Il direttore russo porta a Roma, all'Accademia Santa Cecilia, l'orchestra del Teatro Mariinskij di San Pietroburgo che dirige da lungo tempo. Sintonia perfetta tra la mano ferrea e dolce di Gergiev e i musicisti
Il direttore d'orchestra russo Velerij Gergiev

Lo sguardo intenso, l’incedere felino e la gestualità – senza bacchetta – flessuosa ed energica. Passione russa, fascino slavo. Valerij Gergiev porta a Roma, all’Accademia Santa Cecilia, la sua orchestra del Teatro Mariinskij di San Pietroburgo che dirige da quando aveva trentacinque anni e che porta in giro per il mondo, periodicamente. L’orchestra ha un suono bellissimo: gli archi cantano e vibrano come sete, specie quelli gravi, i legni sono dolci, e gli ottoni un sole.

La massa è disciplinata, attenta, morbida come un mare. Gergiev non fa alcuna fatica, perché il rapporto fra lui e l’orchestra è di lunga e perfetta sintonia.

Si parte con la sinfonia dalla Forza del destino di Verdi, data a San Pietroburgo nel 1862 e quanto detto prima sull’orchestra trova una puntuale corrispondenza. Da Verdi al preludio del primo atto del Lohengrin di Wagner: i violini sono raggi di luce, e non è retorica.

Il fatto è che questa orchestra e questo direttore hanno il fascino che deriva non solo dalla lunga comunanza di far musica insieme, ma dal rimanere dentro all’incanto che è la musica stessa: il che per un complesso di lungo corso è una autentica rivoluzione.

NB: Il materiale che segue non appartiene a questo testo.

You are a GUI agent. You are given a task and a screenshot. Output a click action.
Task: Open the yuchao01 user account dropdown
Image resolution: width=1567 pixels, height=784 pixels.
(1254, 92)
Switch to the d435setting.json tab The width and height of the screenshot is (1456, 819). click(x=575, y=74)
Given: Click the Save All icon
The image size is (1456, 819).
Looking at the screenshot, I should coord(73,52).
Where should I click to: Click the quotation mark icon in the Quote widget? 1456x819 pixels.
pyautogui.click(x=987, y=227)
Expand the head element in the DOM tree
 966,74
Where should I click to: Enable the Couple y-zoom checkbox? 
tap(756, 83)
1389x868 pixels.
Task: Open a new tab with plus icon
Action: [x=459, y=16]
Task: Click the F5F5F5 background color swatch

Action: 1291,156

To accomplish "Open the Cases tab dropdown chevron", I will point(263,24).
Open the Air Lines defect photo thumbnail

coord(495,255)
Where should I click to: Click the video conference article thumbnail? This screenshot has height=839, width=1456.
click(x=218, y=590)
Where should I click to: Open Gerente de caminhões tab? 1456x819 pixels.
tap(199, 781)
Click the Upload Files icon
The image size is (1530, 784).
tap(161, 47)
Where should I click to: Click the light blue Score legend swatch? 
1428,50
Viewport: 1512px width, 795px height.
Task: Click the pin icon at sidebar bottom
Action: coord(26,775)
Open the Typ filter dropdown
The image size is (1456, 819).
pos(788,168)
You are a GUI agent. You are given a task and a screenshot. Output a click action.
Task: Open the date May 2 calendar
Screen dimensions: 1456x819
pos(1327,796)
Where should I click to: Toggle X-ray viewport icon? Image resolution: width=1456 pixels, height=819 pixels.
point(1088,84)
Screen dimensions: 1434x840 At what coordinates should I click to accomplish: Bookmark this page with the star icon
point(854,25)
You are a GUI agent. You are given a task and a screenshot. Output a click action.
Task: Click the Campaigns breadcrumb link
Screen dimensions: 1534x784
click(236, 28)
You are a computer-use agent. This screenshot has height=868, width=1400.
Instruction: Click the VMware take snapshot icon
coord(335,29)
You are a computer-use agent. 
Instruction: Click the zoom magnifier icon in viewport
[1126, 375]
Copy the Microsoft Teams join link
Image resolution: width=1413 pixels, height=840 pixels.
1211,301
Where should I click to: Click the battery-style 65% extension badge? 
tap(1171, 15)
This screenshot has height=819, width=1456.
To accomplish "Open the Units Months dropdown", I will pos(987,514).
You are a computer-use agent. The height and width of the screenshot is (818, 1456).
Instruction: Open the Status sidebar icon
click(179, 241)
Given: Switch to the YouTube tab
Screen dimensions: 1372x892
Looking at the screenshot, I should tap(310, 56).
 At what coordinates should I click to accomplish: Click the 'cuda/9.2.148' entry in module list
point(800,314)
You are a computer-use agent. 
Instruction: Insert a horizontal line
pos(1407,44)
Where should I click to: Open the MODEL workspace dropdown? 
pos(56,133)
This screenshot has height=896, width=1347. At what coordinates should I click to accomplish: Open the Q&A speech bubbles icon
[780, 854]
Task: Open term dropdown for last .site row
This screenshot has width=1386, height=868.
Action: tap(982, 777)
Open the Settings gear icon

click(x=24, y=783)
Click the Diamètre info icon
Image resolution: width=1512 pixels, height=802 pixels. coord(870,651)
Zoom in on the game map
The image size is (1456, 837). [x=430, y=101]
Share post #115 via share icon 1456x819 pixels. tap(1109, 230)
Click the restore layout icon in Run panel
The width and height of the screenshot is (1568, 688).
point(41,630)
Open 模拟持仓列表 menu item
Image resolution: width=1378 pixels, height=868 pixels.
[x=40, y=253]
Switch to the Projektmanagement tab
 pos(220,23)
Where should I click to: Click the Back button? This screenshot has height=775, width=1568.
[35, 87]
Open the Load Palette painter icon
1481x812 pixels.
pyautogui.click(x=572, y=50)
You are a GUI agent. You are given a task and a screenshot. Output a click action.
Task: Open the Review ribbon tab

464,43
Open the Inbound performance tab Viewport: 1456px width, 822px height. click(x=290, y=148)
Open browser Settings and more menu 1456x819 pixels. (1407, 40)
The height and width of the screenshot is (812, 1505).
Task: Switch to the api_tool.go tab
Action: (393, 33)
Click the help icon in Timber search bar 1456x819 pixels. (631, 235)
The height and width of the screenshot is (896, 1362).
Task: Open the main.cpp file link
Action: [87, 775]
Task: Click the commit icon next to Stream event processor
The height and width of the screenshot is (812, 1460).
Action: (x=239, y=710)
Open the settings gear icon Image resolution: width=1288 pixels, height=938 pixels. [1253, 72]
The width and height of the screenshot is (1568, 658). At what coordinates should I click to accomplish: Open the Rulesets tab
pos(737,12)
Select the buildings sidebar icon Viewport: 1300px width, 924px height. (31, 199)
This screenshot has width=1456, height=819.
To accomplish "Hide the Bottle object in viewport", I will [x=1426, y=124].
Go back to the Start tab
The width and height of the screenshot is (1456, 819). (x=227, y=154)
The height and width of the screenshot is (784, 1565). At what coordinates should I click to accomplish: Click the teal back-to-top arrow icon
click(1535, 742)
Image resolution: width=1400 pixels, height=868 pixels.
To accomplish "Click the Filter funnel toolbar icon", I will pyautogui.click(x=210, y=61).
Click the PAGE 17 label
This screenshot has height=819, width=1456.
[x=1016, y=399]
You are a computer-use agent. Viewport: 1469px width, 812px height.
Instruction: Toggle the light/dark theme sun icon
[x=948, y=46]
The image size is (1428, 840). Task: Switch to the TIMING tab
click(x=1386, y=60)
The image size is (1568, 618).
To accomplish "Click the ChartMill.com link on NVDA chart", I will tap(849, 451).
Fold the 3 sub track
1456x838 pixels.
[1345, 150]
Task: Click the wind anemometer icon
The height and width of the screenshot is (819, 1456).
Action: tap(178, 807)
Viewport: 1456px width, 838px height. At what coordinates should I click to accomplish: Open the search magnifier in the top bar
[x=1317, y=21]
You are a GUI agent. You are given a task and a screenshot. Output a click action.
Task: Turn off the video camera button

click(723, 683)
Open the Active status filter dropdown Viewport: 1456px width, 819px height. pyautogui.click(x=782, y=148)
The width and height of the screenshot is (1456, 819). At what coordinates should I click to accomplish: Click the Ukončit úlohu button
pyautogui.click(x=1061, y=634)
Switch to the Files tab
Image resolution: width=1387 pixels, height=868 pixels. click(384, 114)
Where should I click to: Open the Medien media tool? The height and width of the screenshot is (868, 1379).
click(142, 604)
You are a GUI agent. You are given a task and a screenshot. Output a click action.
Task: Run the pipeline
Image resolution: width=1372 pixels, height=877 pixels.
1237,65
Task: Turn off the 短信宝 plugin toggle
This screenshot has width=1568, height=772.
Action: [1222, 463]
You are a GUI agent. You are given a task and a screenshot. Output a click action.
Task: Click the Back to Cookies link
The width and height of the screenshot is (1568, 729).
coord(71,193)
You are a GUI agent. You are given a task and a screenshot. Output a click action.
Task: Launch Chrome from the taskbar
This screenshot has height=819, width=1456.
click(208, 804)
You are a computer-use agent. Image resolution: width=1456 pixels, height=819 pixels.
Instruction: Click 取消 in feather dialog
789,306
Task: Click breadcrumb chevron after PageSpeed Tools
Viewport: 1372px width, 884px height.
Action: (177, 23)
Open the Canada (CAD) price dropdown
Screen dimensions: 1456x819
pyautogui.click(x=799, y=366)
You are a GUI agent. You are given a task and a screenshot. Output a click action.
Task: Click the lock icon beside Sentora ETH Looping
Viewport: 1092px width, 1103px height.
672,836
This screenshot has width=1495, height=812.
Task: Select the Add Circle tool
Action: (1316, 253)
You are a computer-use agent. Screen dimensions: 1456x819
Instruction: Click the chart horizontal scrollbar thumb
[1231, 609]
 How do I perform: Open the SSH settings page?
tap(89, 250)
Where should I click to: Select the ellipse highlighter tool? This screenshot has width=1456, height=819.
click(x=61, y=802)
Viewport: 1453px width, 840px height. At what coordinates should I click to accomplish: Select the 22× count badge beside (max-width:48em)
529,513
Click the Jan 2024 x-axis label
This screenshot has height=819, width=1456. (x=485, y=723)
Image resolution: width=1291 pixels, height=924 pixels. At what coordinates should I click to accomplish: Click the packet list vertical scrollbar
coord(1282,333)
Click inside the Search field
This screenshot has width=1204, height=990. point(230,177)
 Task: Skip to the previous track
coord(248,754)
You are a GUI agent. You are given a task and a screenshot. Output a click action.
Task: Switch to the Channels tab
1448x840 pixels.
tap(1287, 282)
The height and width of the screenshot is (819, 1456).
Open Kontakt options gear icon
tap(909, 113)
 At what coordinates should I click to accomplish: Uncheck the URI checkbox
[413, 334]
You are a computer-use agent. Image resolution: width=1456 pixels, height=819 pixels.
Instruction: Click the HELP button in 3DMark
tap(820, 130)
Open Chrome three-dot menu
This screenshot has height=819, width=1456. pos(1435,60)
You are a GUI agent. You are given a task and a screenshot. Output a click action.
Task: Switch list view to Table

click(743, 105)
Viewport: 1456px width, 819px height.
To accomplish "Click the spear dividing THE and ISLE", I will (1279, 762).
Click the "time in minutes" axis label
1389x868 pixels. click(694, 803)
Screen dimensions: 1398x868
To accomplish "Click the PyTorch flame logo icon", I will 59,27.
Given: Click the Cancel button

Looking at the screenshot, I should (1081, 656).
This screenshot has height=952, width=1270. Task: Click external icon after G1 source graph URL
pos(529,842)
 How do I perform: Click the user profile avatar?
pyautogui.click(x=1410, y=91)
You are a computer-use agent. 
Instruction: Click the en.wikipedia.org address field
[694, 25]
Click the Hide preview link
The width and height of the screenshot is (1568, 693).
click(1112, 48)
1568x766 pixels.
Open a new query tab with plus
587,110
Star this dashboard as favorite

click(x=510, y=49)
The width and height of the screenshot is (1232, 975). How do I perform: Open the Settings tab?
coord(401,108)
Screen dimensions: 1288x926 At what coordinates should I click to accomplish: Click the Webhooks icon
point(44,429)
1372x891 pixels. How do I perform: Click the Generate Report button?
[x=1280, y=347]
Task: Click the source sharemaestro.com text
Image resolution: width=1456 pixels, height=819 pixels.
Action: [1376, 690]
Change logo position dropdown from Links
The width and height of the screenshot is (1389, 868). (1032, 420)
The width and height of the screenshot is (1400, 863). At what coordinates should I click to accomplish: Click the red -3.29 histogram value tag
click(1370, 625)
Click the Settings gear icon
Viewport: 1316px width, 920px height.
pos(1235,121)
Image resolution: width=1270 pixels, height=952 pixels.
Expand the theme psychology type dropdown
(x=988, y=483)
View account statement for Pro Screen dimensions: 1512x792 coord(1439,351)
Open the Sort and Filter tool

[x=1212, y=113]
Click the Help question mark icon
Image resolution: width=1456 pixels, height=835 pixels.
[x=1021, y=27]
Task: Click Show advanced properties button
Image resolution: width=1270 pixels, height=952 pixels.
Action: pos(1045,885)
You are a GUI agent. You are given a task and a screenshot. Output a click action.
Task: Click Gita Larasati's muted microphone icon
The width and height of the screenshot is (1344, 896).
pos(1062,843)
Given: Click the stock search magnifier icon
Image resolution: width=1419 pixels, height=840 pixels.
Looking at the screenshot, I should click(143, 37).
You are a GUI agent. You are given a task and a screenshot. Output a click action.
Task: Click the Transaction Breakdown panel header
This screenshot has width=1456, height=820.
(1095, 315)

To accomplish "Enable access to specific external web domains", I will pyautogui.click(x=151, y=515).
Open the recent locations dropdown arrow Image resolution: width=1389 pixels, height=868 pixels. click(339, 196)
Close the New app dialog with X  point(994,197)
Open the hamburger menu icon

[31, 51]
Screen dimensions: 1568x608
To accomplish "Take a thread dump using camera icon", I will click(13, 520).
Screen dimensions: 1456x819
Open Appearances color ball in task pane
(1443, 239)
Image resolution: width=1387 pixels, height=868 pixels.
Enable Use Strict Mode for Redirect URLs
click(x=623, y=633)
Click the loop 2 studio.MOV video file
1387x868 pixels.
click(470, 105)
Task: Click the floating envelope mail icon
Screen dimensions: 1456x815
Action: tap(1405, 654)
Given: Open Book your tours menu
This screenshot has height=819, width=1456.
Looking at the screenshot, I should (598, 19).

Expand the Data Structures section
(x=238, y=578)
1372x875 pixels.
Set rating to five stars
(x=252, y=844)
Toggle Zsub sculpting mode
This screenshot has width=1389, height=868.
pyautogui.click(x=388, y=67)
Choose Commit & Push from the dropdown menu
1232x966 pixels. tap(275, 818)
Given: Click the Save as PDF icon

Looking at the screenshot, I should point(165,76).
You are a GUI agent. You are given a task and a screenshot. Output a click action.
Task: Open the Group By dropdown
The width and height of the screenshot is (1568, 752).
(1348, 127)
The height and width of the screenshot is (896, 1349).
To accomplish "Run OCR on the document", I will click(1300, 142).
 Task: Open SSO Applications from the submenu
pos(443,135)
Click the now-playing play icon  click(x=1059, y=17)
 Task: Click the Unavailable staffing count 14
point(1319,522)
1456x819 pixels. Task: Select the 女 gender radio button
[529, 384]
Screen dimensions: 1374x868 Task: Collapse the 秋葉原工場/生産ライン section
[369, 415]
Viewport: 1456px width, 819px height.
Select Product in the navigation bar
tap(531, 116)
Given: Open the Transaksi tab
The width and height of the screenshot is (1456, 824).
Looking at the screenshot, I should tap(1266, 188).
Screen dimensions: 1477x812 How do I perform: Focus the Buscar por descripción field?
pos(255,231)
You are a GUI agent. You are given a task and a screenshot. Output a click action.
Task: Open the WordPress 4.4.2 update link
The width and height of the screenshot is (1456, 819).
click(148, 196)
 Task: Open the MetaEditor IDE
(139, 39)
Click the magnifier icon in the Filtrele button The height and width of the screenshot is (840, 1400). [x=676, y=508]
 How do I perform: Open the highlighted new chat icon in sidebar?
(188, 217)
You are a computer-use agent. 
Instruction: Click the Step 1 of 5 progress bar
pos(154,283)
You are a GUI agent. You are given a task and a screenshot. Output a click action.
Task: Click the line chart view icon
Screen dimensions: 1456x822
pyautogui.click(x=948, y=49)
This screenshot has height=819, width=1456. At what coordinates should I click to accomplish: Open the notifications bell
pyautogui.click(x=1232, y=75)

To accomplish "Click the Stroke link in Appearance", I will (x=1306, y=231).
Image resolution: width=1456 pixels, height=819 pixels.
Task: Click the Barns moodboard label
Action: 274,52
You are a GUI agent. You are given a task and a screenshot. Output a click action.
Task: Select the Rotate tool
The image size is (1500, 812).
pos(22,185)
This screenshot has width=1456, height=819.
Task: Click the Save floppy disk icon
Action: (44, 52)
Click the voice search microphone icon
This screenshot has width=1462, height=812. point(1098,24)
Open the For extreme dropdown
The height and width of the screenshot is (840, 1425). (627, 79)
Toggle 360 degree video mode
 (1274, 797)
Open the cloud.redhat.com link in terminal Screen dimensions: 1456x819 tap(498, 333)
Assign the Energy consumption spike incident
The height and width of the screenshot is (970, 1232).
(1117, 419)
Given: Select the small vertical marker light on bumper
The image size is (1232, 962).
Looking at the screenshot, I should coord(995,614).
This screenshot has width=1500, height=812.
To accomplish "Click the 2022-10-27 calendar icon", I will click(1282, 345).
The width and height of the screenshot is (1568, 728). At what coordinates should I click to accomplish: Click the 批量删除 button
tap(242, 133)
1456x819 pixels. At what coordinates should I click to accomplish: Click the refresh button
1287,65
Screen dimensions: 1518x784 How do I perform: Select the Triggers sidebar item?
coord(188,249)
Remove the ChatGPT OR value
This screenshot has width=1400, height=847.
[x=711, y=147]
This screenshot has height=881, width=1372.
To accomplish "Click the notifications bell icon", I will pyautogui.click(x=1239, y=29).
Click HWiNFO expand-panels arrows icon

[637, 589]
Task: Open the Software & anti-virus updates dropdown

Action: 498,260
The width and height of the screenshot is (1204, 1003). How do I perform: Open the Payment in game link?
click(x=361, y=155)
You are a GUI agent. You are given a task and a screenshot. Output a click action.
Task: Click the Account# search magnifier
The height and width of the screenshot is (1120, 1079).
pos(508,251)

Tocca poi a Ciaikowski e alle sue Variazioni su un tema rococò per violoncello e orchestra. Solista è il giovane russo Alexander Buzlov, ormai una star mondiale. Se lo merita: la “cavata” è morbida e forte, la tecnica infallibile e le sette “variazioni” si snodano nella loro fantasia coloristica con una elasticità perfetta. Poesia e languore, sentimento e nostalgia, voglia di sperimentare e amore per  la classicità: c’è tutto Ciaikovski qui dentro e Buzlov lo intuisce, e prova ad entrare in quel suo mondo fatato e fragile.

Ci riesce perché Gergiev accompagna con delicatezza e lui si slancia così nella musica come un canto solitario in una foresta di suoni.

Non si poteva chiudere infine che con la monumentale Ottava Sinfonia di Sostakovic e qui Gergiev e l’orchestra sono un finimondo di suoni, di dilatazioni squarcianti, di sospensioni: ogni sezione del complesso russo è messa a prova dal virtuosismo richiesto dal compositore, ma la mano ferrea e dolce di Gergiev ottiene di far entrare il pubblico entusiasta in quest’universo novecentesco.